En dépit des efforts déployés, les décès se sont multipliés. “On a pris de plein fouet le problème du surpoids en Polynésie. Les patients avaient moins de risque de mourir à 60 ans sans surpoids qu'à 40 avec des facteurs de risque comme l'obésité ou le diabète. C’était vraiment une épidémie très spécifique. Les gens arrivaient très mal. Il y avait un décalage entre le ressenti et la réalité. C’est la première fois que l’on voyait ça”, poursuit la praticienne. “Les malades atteints de formes graves du Covid avaient un taux de saturation à 50%. C'était très dur... Quelqu'un qui était très atteint mais qui ne semblait pas si malade et dont le taux de saturation était extrêmement faible avec une atteinte pulmonaire majeure… En quelques heures... il pouvait décéder ou être hospitalisé pour de longues semaines en réanimation.”
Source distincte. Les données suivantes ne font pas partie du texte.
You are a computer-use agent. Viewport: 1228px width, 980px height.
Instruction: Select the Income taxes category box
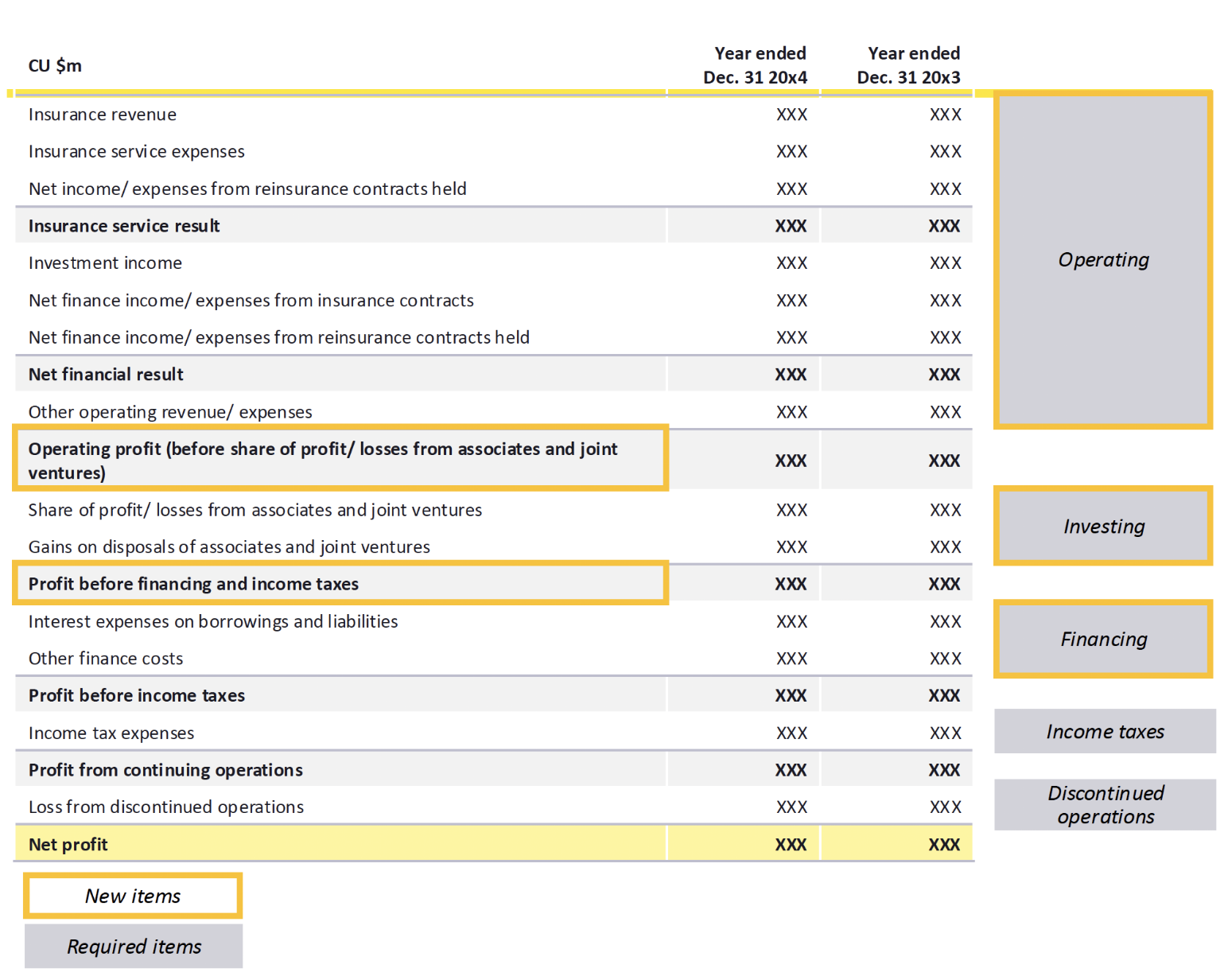(x=1105, y=732)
Face à l’obstination déraisonnable
Puis il y eu la sortie de crise. Progressive, lente. “La vie a repris”, relate Mélanie Tranchet. “À la sortie, ça a été compliqué. Tout le monde était fatigué. Toute la pression, physique, psychologique, les situations de détresse qu’on a vues, ça nous est revenu dans la figure et il y a eu pas mal de dépressions. On le savait, on nous avait prévenu : ‘Le plus dur, c’est l’après’. Les soignants de tous les services ont été très touchés par les patients et par leurs familles.”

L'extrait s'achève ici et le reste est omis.